I have a program I wrote to take a string of words and, based on the delimiter that appears, separate each word and add it to an array.
I've adjusted it to account for either a ' ' , '.' or '.'. Now the goal is to adjust for multiple delimiters appearing together (as in "the dog,,,was walking") and still only add the word.
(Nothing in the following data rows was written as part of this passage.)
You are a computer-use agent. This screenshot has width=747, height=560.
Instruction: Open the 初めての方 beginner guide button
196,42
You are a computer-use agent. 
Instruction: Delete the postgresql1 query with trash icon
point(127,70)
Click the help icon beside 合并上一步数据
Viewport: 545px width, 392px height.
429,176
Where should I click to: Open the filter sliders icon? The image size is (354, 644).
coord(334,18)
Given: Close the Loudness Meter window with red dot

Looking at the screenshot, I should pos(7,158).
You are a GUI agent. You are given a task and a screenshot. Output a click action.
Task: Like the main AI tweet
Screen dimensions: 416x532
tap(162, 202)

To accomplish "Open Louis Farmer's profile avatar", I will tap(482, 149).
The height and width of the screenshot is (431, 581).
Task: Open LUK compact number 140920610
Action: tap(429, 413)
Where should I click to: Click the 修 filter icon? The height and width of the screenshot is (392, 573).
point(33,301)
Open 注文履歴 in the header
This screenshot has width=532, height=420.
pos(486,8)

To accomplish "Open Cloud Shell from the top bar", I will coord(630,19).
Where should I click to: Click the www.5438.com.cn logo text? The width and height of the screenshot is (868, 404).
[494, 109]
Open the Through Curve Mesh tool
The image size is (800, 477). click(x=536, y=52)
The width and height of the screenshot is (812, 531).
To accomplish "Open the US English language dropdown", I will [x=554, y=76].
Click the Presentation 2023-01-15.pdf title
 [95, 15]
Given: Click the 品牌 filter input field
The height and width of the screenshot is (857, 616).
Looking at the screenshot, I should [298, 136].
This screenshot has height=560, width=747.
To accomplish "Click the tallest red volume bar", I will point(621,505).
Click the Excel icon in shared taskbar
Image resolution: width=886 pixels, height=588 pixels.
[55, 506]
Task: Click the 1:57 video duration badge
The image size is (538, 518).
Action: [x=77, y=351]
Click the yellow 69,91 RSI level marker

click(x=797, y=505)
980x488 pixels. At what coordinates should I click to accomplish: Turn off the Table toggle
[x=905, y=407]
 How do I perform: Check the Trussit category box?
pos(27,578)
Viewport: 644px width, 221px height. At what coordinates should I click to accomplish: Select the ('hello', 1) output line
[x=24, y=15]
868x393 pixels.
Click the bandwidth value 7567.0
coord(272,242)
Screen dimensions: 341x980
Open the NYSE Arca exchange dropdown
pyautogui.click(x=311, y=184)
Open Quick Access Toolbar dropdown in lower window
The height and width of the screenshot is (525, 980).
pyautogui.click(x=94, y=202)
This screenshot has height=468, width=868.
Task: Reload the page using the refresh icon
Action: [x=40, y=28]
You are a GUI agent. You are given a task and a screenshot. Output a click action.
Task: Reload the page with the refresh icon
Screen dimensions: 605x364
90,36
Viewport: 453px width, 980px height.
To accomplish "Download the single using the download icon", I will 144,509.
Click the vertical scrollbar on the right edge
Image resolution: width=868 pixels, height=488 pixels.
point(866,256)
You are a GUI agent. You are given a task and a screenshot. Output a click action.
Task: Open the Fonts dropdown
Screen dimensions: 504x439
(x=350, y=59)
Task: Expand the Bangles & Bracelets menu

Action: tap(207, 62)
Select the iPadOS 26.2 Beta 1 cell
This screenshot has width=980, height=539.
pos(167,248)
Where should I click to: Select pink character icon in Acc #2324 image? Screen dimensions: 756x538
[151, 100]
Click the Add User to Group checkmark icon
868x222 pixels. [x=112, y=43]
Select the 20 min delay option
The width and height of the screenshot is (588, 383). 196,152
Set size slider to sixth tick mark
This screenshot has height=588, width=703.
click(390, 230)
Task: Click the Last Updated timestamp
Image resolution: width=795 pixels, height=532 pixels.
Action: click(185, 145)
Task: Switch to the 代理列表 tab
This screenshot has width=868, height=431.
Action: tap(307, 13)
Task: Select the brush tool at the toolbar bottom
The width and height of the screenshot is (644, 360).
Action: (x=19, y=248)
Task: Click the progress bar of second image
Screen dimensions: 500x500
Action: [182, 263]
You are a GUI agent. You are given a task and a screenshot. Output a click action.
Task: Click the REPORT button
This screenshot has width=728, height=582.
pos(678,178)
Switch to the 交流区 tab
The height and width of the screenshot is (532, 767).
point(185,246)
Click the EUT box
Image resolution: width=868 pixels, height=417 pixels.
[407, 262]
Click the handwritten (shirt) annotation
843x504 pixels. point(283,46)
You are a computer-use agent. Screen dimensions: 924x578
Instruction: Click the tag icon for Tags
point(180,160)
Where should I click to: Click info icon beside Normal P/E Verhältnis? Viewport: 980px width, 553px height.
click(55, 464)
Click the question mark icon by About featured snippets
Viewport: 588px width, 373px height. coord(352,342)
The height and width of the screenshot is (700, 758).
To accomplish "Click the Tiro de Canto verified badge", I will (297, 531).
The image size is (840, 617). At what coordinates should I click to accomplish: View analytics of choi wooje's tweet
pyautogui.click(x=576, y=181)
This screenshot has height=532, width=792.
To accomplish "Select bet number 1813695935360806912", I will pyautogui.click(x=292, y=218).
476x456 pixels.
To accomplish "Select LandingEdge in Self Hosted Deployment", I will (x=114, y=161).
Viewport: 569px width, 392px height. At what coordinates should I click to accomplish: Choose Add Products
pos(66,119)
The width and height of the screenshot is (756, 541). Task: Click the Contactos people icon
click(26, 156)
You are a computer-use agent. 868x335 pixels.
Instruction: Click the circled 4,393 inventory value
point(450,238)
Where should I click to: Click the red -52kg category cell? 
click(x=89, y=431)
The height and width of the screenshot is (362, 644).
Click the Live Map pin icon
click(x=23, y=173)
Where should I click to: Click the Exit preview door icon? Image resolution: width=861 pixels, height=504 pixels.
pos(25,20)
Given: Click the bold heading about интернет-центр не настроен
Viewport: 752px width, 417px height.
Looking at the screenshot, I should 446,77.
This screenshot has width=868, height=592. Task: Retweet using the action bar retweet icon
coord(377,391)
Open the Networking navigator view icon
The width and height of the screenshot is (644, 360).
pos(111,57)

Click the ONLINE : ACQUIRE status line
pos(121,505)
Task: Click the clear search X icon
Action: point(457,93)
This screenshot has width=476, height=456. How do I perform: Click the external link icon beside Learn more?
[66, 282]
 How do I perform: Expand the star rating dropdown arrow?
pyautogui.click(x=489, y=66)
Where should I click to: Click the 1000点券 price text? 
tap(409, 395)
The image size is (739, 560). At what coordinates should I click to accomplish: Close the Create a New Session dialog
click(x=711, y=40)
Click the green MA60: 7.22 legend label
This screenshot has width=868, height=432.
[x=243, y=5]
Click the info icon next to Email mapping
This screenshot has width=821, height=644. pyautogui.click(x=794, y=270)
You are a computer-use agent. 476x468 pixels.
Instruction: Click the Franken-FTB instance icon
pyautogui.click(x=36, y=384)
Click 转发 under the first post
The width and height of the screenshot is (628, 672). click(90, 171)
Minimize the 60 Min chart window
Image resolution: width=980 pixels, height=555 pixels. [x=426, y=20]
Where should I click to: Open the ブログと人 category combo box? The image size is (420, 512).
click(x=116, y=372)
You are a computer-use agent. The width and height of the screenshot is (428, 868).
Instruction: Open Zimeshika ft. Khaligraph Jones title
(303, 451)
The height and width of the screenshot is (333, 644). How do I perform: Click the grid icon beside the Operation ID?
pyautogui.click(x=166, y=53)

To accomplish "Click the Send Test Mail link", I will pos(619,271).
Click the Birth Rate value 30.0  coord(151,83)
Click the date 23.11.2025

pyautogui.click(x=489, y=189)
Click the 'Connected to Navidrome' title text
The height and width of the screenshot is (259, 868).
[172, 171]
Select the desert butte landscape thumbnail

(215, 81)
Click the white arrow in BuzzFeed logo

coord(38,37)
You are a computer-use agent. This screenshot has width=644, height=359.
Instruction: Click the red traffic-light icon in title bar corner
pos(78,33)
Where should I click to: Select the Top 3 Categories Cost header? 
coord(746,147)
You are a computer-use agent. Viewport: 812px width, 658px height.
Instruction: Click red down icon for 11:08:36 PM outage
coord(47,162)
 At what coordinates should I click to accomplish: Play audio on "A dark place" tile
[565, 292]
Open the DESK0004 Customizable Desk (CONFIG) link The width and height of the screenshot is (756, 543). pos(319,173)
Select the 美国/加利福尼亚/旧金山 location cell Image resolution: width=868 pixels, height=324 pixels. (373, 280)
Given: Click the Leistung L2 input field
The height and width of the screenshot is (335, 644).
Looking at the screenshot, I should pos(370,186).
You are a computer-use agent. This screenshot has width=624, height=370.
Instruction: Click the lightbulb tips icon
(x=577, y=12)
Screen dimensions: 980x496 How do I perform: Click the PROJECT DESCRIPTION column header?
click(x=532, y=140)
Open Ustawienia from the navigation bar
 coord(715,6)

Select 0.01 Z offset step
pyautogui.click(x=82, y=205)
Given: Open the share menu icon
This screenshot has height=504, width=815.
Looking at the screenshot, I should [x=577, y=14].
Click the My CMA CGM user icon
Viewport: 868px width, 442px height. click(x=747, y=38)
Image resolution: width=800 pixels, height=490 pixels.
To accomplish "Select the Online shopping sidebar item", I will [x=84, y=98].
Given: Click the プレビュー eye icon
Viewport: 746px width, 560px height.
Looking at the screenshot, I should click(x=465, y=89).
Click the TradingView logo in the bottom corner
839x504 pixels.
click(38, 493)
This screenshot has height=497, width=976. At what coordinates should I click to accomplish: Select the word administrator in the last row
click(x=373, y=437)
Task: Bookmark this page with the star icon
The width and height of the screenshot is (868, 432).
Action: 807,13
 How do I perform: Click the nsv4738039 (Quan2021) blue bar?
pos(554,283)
While my program works, and it doesn't print out extra delimiters, every time it encounters additional delimiters, it includes a space in the output instead of ignoring them.
int main(int argc, const char * argv[]) {
char *givenString = "USA,Canada,Mexico,Bermuda,Grenada,Belize";
int stringCharCount;
//get length of string to allocate enough memory for array
for (int i = 0; i < 1000; i++) {
if (givenString[i] == '\0') {
break;
}
else {
stringCharCount++;
}
}
// counting # of commas in the original string
int commaCount = 1;
for (int i = 0; i < stringCharCount; i++) {
if (givenString[i] == ',' || givenString[i] == '.' || givenString[i] == ' ') {
commaCount++;
}
}
//declare blank Array that is the length of commas (which is the number of elements in the original string)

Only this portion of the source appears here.